The Rise of "Preventative Botox"

And then there’s the elephant in the room. Why exactly are 22-year-olds even entertaining the idea of forfeiting such integral human experiences like self-expression when they’re just barely hatched? It seems to have a lot to do with the push for preventative botox as the secret to staying baby-faced. Preventative botox is administered at a young age, before the formation of wrinkles, to prevent them from occurring at all. This is a controversial and highly disputed topic among injectors and skin specialists. Some advocate for it, while others claim it’s inappropriately early and a bit of a scam.

Starting Botox too young can cause eventual atrophy of the facial muscles because they’ve been immobilized for so many years, which can ironically age the skin in the long run, according to skin care experts interviewed by Harper’s Bazaar. Dr. Sophie Shotter warns, “An early start and heavy-handed approach can leave a face looking frozen over time." Dr. Jennifer Owens agrees, warning that there’s a definite danger to becoming accustomed to a face that moves less and less.

Dr. Owens is also concerned about the lack of research around long-term use of such injections. It’s only been on the market with FDA approval since 2002, so we don’t actually know what long-term use over decades does. Board-certified dermatologist Dr. Shereene Idriss argues that preventative botox is a joke and women shouldn’t even consider getting injected until they have built-in lines that do not disappear at rest.

A Choice Worth Questioning

According to the American Society of Plastic Surgeons, the number of people getting Botox aged 20 to 29 increased by nearly 40% in just eight years, between 2010 and 2018. And it hasn’t slowed down. Between 2019 and 2022, the use of Botox (or an alternative brand of neuromodulator injections) among 20-somethings increased by 71% and by 75% among women 19 and younger.

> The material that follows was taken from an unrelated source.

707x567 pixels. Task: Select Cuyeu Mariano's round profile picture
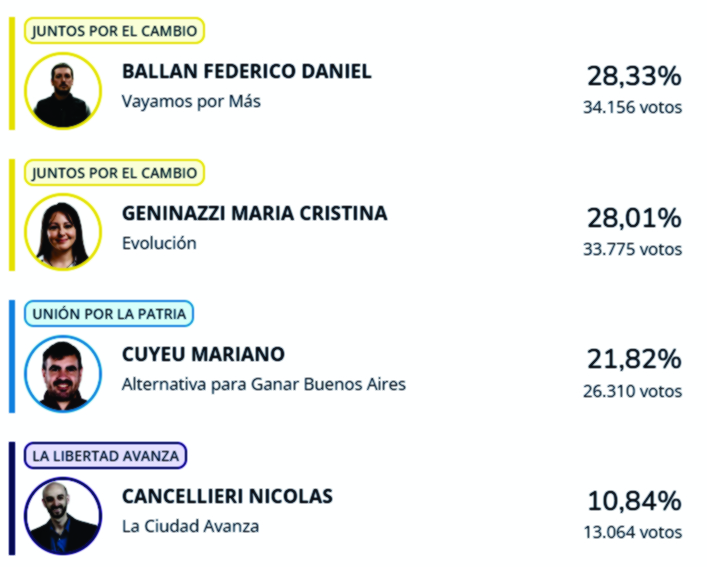(63, 374)
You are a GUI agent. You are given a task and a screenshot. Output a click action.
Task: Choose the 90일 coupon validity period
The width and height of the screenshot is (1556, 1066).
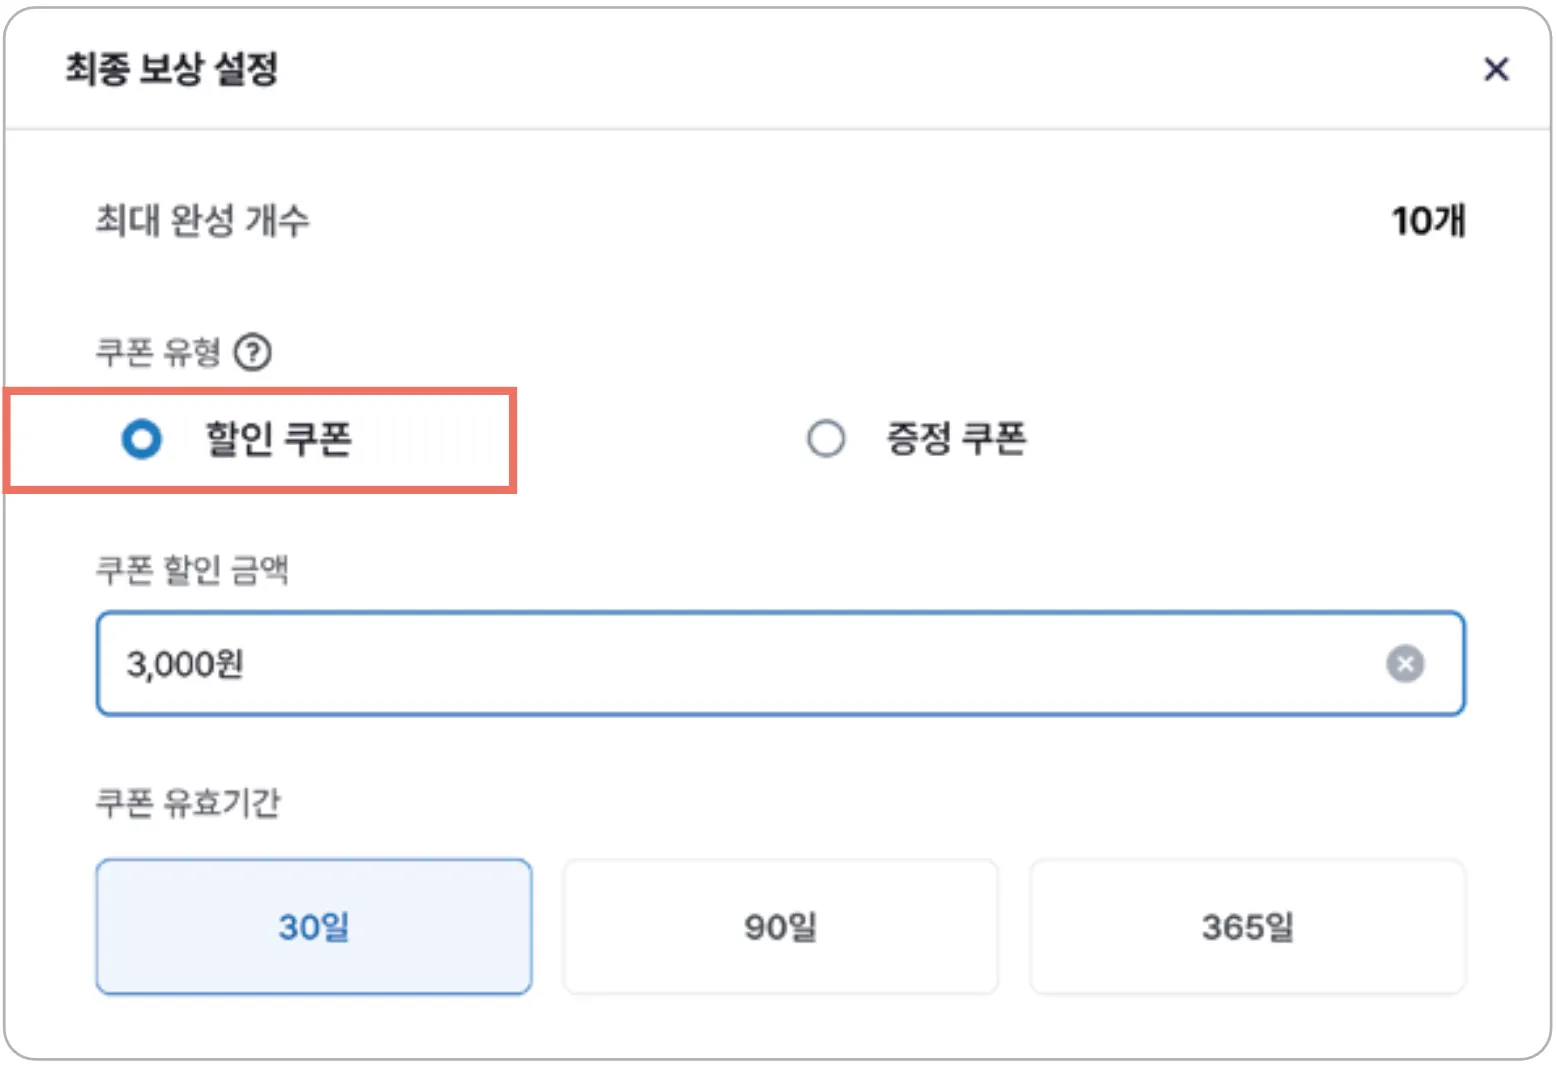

How many of these women are warned of the disconcerting side effects of disconnection, communication barriers, reduced capacity for empathy, and, worst of all, a reduced capacity to express their own inner world? The decision to get Botox is a personal one, but I worry we’re misleading young women into thinking it’s a harmless, low-stakes injection that will have negligible effects on their lives. But what could be higher stakes than compromised interpersonal communication and self-expression?

Neuromodulators like Botox aren’t inherently bad (though I think there are perfectly legitimate reasons to oppose brands that are tested on animals). Going to a properly trained, expert injector who uses it sparingly and intentionally, targeting specific problem areas while preserving natural movement, is the ideal if you take the cosmetic enhancement plunge. But for many young women, that level of restraint and expertise isn’t what’s being marketed. What’s being sold is a fantasy of agelessness stripped of consequences, not informed choice.